Imagine this code in player_death.cfg:
Code:
es_msg event_var(userid) is here.
// ... any number of commands.
es_msg event_var(userid) is still here.
es_xdelayed 3 es_msg event_var(userid)-- eh? who knows?
This would run like this (sorta):
- 1. Valve fires the event
2. EventScripts listener is passed the event
3. EventScripts determines which cfg file to run and saves event information (including extended variables)
4. EventScripts runs player_death.cfg
5. first es_msg runs and outputs the userid provided in player_death
6. ... other stuff runs with the same event information
7. last es_msg runs and outputs the userid provided in player_death
8. es_xdelayed schedules "es_msg event_var(userid) ..." to run in 3 seconds.

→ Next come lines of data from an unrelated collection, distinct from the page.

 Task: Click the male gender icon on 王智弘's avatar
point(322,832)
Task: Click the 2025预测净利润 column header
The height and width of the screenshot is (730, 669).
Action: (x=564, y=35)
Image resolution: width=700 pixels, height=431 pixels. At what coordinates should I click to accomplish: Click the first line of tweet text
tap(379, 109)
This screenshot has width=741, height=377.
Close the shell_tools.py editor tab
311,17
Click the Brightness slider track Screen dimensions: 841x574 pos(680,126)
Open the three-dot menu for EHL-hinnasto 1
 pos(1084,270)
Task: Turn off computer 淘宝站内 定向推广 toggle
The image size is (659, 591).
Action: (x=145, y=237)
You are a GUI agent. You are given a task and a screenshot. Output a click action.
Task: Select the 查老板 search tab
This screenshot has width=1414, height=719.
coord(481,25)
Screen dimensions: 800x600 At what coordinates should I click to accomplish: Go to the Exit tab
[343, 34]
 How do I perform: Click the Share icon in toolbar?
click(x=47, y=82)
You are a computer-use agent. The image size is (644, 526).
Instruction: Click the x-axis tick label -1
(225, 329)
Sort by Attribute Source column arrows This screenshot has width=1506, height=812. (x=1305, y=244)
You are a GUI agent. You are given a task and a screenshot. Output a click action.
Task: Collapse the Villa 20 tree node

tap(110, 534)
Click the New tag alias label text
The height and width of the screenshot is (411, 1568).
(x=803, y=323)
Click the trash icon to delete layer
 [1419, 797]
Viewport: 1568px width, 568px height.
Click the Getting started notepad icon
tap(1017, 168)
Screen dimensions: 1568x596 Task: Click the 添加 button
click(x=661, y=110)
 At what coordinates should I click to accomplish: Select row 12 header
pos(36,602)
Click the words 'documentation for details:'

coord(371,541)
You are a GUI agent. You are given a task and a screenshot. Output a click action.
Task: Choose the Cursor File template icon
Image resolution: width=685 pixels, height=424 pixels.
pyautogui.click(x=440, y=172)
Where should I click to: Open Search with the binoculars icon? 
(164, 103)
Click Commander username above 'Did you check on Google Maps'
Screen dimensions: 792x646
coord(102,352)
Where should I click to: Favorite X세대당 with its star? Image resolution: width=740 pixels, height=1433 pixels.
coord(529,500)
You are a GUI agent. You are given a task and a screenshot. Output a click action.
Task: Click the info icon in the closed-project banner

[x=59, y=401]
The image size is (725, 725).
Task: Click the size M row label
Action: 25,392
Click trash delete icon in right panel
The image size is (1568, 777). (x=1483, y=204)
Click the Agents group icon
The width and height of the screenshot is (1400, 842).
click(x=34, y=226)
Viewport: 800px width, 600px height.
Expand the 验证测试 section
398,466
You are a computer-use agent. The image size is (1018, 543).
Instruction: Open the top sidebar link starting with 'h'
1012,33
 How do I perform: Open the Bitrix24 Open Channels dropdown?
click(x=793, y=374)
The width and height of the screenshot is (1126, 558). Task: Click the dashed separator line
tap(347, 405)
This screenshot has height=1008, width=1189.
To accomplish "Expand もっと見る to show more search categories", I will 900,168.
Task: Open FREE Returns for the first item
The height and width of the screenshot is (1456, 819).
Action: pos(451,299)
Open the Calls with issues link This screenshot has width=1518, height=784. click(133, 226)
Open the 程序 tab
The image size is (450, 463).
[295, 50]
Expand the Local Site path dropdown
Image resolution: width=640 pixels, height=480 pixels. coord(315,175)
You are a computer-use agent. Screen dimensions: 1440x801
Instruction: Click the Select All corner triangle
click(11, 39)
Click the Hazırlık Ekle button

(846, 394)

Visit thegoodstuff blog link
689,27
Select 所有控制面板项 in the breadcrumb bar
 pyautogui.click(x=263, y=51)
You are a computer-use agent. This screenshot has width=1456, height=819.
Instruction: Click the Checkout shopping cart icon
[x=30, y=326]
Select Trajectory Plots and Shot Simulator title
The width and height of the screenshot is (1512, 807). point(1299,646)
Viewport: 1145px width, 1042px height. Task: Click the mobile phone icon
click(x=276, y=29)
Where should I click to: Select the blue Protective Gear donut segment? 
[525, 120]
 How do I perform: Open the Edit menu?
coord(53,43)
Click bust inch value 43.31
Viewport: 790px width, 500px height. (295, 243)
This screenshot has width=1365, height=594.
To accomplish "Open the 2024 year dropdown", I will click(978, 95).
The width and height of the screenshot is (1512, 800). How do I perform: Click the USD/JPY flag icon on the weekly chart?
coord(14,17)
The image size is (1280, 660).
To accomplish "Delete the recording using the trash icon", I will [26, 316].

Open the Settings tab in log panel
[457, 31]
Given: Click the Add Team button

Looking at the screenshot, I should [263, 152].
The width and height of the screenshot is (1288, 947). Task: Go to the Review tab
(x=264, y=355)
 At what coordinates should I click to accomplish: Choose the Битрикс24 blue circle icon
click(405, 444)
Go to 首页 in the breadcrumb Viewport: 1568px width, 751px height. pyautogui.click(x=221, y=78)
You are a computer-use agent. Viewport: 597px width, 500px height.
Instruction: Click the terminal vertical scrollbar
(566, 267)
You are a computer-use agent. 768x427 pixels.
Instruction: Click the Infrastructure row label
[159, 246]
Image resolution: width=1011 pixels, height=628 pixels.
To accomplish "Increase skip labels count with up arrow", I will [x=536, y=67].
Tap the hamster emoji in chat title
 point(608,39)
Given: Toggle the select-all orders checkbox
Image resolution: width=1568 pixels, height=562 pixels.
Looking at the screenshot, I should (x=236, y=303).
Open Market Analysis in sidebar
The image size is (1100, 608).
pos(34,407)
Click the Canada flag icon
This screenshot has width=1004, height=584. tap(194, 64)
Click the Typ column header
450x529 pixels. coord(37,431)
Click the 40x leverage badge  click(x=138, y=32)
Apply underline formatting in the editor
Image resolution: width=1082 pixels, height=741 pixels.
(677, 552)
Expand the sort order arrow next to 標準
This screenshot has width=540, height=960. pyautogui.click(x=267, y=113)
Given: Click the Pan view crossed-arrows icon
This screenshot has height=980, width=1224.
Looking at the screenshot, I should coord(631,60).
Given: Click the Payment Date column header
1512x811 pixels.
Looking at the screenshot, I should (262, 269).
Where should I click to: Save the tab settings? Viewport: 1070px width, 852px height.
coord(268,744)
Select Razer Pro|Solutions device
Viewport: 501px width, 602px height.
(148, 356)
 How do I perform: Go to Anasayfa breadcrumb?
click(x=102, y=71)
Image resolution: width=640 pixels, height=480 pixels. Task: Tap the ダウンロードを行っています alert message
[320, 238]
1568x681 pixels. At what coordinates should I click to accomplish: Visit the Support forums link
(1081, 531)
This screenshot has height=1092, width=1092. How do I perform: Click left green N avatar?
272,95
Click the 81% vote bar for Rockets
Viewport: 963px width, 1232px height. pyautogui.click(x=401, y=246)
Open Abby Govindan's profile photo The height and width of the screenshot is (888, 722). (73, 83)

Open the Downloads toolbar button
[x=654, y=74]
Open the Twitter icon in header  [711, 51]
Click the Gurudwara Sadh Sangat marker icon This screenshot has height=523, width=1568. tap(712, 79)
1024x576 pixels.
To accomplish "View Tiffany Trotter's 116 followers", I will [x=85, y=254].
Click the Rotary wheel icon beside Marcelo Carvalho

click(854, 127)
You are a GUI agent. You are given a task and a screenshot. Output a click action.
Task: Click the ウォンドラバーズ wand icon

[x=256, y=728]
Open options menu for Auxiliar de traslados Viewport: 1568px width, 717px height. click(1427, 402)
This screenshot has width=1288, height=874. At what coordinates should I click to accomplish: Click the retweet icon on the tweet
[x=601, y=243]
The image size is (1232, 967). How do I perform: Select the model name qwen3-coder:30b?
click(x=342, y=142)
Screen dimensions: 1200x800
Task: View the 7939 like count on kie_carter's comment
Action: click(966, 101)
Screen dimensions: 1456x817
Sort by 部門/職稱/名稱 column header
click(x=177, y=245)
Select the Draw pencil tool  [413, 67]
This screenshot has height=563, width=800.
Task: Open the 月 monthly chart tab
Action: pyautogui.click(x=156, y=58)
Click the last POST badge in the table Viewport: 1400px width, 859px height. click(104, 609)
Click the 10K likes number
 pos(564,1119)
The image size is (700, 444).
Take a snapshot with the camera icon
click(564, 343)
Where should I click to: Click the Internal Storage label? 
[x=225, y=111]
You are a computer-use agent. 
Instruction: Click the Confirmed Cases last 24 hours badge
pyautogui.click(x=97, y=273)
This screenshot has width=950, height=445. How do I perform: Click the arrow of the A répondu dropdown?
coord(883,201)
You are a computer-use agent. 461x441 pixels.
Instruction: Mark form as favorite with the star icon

9. Control returns to the game!
10. Valve fires other events, kicks players, handles server commands, processes game state, movement, etc.
11. Valve asks plugins if they have anything they want to do during each GameFrame, and after three seconds, EventScripts speaks up during one of those and runs your es_xdelayed.
12. At this point, when es_msg tries to expand event_var(userid), any number of events could have happened to change that information.
As you can see, es_delayed kicks you (necessarily) into the future and out of your current event. As such, the same event informaton isn't available. (I never realized this wasn't widely known, but I can see now that it wouldn't be clear to those who haven't worked with Valve's plugin architecture.)
It's theoretically possible to save the exact event state that went with es_xdelayed in the first place to recall later, but that would be pretty much the same as using es_delayed. I.e., there's really no way that es_xdelayed can really take advantage of 'late' evaluation of
event variables, so no one should rely on it for that sort of thing. Of course, server variables persist outside of events, so they really don't have any caveats here-- you can access them whenever you want and they'll reflect that precise instant's state of that variable.